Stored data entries
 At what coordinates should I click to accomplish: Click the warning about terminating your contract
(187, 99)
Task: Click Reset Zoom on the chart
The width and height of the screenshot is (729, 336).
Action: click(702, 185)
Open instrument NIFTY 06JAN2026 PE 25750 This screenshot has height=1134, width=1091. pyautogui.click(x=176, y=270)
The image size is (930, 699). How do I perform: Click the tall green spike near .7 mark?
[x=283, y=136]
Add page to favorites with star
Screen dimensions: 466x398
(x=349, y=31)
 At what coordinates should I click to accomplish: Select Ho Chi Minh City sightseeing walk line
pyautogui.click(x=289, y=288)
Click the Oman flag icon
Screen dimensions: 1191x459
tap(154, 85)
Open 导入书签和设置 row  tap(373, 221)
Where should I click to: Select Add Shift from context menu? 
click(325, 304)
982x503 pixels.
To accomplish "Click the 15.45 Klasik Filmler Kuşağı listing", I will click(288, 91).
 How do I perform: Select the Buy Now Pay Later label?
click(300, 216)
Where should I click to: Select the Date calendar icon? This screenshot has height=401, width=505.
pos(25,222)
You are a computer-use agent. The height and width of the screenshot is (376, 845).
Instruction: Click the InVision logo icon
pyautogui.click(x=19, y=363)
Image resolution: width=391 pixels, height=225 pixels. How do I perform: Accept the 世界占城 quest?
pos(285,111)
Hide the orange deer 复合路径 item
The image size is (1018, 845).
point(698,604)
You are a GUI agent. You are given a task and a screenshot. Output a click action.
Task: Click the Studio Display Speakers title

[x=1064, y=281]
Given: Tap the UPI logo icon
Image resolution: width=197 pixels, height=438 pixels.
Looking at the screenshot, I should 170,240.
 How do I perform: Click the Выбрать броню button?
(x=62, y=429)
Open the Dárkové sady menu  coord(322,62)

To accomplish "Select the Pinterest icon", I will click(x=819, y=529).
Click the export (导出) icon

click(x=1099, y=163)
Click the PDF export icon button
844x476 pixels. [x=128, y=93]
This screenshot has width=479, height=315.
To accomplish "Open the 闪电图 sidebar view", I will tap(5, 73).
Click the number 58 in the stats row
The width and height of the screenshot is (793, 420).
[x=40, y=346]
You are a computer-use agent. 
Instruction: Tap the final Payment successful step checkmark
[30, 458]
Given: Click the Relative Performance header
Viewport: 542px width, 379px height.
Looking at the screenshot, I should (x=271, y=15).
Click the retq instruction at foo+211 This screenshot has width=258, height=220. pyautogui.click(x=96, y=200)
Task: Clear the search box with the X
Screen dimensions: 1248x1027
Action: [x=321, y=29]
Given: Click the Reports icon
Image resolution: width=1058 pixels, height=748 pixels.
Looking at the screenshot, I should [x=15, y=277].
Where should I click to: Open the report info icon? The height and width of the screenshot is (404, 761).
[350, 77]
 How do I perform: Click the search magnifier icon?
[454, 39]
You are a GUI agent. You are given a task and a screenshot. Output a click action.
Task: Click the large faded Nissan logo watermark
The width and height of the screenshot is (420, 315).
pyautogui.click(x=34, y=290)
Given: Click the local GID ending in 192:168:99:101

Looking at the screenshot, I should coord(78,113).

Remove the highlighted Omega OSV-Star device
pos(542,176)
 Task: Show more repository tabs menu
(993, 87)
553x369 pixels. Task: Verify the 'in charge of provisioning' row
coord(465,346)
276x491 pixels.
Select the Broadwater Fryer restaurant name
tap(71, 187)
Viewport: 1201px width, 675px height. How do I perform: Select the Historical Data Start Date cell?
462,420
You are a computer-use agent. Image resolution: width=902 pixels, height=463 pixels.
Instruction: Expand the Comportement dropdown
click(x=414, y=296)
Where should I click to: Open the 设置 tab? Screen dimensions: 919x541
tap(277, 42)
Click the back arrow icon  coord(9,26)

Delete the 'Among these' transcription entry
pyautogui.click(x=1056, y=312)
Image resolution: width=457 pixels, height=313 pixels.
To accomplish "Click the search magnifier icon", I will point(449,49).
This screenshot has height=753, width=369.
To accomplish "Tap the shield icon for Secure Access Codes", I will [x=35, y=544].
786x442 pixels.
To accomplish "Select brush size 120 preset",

* **Work to be completed**: Copy each line of the data above that holds "agent".

* **Exercise output**:
You are a computer-use agent. The height and width of the screenshot is (376, 845).
You are a GUI agent. You are given a task and a screenshot. Output a click action.
You are a computer-use agent. 
You are a GUI agent. You are given a task and a screenshot. Output a click action.
You are a computer-use agent. Image resolution: width=902 pixels, height=463 pixels.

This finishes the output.